** Text passage **
^^^^^^^^^^^^^^^^
A critical factor for improving the efficacy of oral hygiene preparations is regarded in particular as maintaining the concentration of active substance in the oral cavity for as long as possible after spontaneous release of the active substance. The objective is to improve retention of the active substance and thus also to produce the required effect with reduced amounts of active substance. Undesirable effects due to high concentrations should largely be avoided in this way.
Taking, as an example, the active substance fluoride, whose anticaries effect has been demonstrated in many clinical and epidemiological studies, it can be shown that the desired protection against caries can be produced even with extremely low concentrations (see Y. Ericson, J. Dent. Res. 59 (DII):2131 (1980); O. Backer Dirks, W. Kunzel and J. P. Carlos, Caries Res. 12 (Suppl. 1):7 (1978); A. r. Volpe, in a textbook of Preventive Dentistry (R. C. Caldwell and R. E. Stallard, eds.), Saunders, Philadelphia, 1997, chap. 12).
Furthermore, there are indications that the frequency of fluoride application, i.e. the presence of fluoride ions at the correct time and in the correct place, in the event of acid attack is of greater importance than the fluoride concentration (see "Oral Hygiene Products and Practice" by Morton Pader in "Cosmetic Science and Technology Series" vol. 6, pages 383 et seq., (1988), Marcel Dekker, Inc.).
These findings led to the demand that research activity be directed towards maximising the time of action of fluoride while simultaneously minimising the fluoride concentration. Also, the toxicological aspects of increasing the fluoride doses or increasing the accumulation of fluoride, e.g. due to fluorinated drinking water, mouthwashes, toothpastes, topical fluoride preparations, fluoride tablets, etc., must not be ignored.
^^^^^^^^^^^^^^^^
** Exercise objective **
Copy out the full passage on fluoride in oral hygiene preparations, word for word.

** Records provided **
^^^^^^^^^^^^^^^^
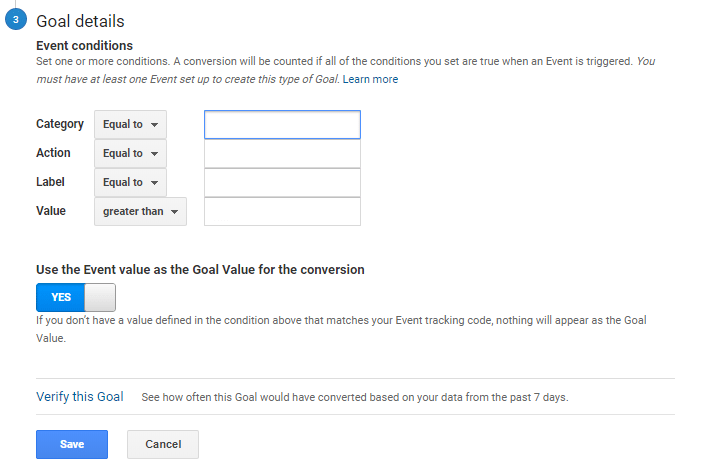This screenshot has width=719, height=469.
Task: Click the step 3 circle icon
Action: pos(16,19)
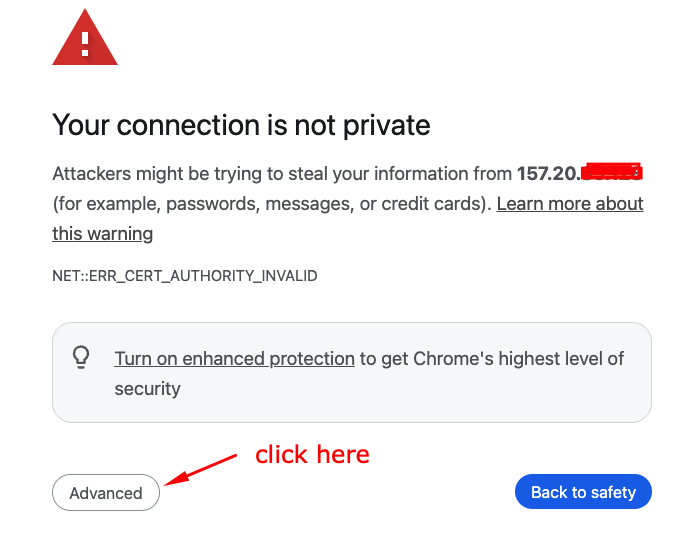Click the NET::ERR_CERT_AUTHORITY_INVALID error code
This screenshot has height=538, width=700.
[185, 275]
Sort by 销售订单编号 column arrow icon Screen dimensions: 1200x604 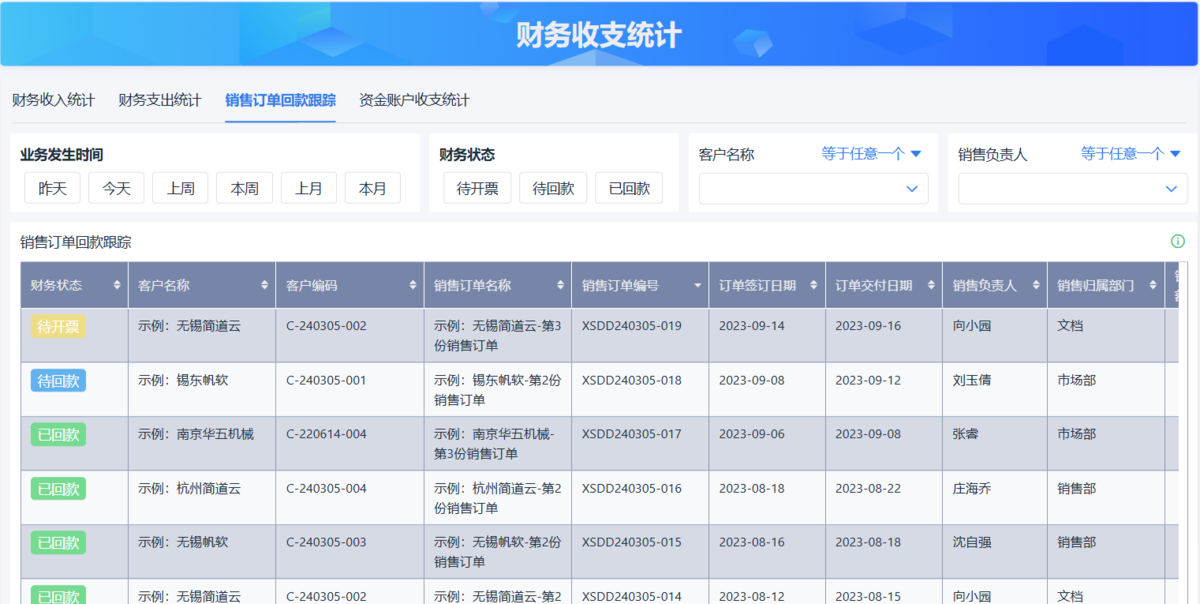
^^^^^^^^^^^^^^^^
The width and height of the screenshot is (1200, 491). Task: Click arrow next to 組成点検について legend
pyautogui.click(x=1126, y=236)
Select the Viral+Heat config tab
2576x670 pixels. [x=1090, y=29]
^^^^^^^^^^^^^^^^
** Task result **
A critical factor for improving the efficacy of oral hygiene preparations is regarded in particular as maintaining the concentration of active substance in the oral cavity for as long as possible after spontaneous release of the active substance. The objective is to improve retention of the active substance and thus also to produce the required effect with reduced amounts of active substance. Undesirable effects due to high concentrations should largely be avoided in this way.
Taking, as an example, the active substance fluoride, whose anticaries effect has been demonstrated in many clinical and epidemiological studies, it can be shown that the desired protection against caries can be produced even with extremely low concentrations (see Y. Ericson, J. Dent. Res. 59 (DII):2131 (1980); O. Backer Dirks, W. Kunzel and J. P. Carlos, Caries Res. 12 (Suppl. 1):7 (1978); A. r. Volpe, in a textbook of Preventive Dentistry (R. C. Caldwell and R. E. Stallard, eds.), Saunders, Philadelphia, 1997, chap. 12).
Furthermore, there are indications that the frequency of fluoride application, i.e. the presence of fluoride ions at the correct time and in the correct place, in the event of acid attack is of greater importance than the fluoride concentration (see "Oral Hygiene Products and Practice" by Morton Pader in "Cosmetic Science and Technology Series" vol. 6, pages 383 et seq., (1988), Marcel Dekker, Inc.).
These findings led to the demand that research activity be directed towards maximising the time of action of fluoride while simultaneously minimising the fluoride concentration. Also, the toxicological aspects of increasing the fluoride doses or increasing the accumulation of fluoride, e.g. due to fluorinated drinking water, mouthwashes, toothpastes, topical fluoride preparations, fluoride tablets, etc., must not be ignored.